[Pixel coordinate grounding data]
════════
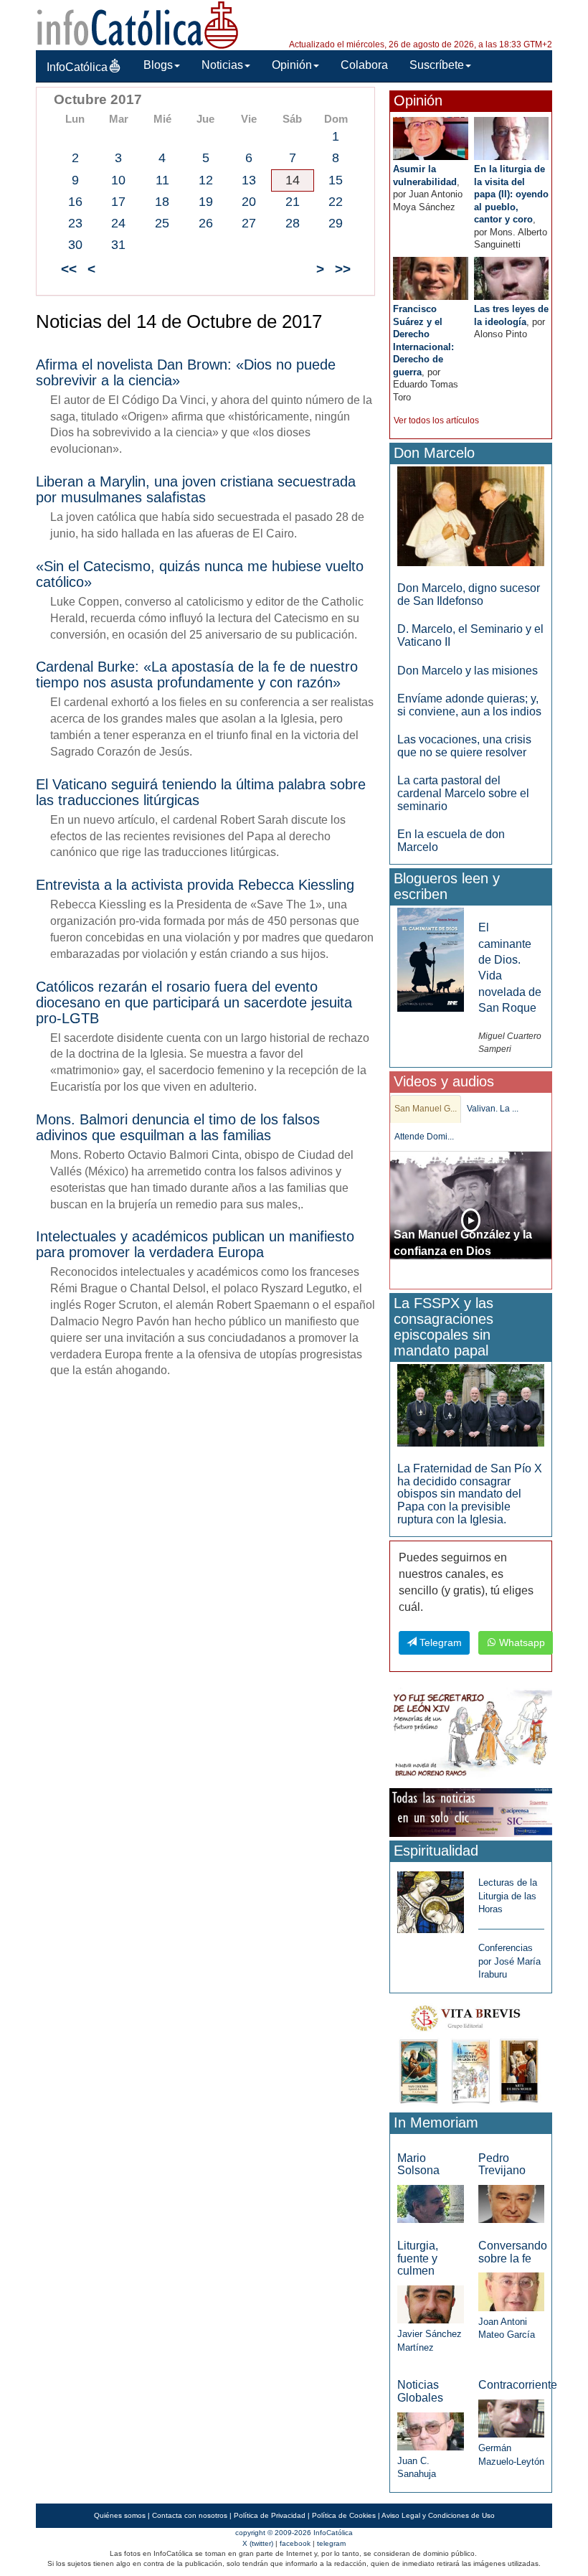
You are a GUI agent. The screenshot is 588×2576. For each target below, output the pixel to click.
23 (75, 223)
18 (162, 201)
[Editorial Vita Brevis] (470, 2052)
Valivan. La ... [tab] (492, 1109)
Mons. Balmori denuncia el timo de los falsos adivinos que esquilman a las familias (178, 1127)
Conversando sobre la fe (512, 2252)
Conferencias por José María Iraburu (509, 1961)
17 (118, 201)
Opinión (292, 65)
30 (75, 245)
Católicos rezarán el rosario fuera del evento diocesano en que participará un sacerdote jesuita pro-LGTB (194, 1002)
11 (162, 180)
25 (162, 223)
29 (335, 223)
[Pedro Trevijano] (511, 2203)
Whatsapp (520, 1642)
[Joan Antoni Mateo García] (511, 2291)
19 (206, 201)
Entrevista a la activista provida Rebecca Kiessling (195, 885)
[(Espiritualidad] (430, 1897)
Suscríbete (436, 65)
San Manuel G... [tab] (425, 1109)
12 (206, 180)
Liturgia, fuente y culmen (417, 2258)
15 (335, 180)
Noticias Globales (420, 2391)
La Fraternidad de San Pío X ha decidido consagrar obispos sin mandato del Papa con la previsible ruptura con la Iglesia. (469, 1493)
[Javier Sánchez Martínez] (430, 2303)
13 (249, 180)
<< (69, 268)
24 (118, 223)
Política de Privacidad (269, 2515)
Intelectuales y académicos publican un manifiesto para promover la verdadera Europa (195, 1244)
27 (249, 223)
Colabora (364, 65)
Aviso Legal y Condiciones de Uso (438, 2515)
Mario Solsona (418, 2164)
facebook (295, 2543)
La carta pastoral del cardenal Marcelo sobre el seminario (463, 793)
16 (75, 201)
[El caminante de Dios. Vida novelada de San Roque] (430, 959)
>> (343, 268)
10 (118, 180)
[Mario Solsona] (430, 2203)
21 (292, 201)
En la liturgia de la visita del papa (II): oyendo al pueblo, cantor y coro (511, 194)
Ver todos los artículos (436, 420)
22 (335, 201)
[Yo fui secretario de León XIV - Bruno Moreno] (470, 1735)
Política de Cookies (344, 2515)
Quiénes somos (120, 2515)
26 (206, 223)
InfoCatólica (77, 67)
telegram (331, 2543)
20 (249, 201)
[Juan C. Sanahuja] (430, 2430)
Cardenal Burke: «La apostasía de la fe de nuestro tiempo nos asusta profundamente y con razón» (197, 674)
════════
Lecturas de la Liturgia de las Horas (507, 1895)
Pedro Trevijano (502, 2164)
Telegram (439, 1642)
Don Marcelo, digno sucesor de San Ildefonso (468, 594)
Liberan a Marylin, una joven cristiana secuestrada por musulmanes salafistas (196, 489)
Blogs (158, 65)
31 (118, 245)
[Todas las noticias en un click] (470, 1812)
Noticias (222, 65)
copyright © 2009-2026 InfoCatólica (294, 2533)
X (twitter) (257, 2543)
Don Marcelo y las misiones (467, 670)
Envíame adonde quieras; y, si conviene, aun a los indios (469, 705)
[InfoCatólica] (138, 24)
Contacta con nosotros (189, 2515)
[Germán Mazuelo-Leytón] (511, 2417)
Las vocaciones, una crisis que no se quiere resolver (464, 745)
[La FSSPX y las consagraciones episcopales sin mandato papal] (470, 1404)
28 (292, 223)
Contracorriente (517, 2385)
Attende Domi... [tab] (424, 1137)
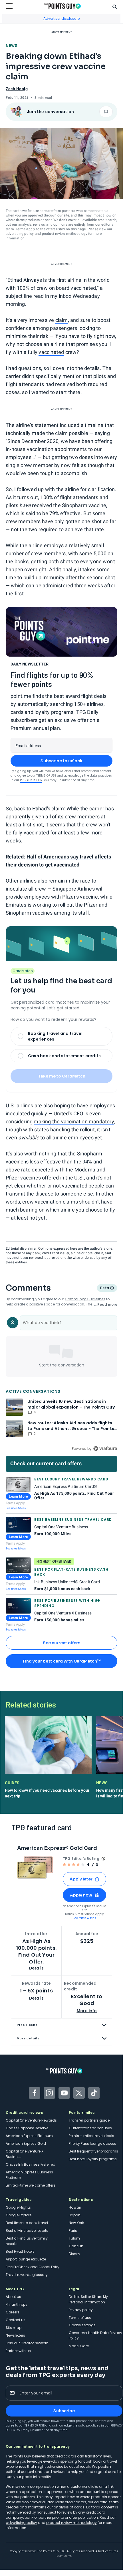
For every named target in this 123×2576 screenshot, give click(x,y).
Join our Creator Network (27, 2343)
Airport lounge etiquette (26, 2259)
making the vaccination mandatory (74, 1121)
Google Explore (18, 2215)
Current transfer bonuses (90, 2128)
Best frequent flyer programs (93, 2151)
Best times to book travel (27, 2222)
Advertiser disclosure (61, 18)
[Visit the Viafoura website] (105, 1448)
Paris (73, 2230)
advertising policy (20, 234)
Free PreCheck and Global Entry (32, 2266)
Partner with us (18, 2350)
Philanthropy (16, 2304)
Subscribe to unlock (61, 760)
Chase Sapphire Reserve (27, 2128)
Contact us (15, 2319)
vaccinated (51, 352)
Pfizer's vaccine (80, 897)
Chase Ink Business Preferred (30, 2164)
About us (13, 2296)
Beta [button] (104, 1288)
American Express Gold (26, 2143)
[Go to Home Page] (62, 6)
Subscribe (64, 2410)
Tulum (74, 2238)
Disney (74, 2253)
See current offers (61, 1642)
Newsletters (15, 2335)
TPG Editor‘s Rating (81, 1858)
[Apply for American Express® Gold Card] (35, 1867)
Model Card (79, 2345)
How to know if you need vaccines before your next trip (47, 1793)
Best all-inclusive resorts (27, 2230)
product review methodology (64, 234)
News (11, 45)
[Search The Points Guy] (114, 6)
════════
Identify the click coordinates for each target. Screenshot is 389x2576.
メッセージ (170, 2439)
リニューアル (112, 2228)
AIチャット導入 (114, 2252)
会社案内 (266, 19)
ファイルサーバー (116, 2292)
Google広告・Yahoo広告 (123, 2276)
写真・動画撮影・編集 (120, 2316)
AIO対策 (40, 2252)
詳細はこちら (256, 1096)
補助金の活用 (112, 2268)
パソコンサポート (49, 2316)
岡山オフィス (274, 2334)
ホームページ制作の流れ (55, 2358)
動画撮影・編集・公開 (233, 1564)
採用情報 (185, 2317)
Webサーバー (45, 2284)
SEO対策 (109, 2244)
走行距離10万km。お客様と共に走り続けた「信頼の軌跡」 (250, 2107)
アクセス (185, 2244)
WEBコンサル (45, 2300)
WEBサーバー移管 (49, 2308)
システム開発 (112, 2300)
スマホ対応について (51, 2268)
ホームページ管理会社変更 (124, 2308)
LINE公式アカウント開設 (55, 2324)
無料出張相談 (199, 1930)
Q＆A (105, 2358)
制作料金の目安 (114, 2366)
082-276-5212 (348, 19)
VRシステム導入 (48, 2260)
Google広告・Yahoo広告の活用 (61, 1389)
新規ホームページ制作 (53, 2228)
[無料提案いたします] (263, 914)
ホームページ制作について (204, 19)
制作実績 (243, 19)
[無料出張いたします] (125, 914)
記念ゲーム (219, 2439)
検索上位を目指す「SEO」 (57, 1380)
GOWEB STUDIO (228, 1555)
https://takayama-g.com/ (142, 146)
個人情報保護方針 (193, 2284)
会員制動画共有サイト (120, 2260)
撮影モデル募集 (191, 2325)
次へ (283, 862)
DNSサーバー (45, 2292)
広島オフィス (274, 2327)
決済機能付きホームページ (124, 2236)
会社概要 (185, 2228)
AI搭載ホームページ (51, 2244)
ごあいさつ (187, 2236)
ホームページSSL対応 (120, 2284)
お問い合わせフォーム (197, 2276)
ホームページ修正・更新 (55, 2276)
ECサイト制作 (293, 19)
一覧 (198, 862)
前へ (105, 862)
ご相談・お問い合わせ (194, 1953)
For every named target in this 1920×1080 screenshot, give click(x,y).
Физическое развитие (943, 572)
════════
Every line above from the line with "InfoCatólica (77, 67)" to the line with "apostasía de la", inclusive, must be returned exactly; no other line belongs in the reply.

InfoCatólica (77, 67)
telegram (331, 2543)
20 (249, 201)
[Juan C. Sanahuja] (430, 2430)
Cardenal Burke: «La apostasía de la fe de nuestro tiempo nos asusta profundamente y con razón» (197, 674)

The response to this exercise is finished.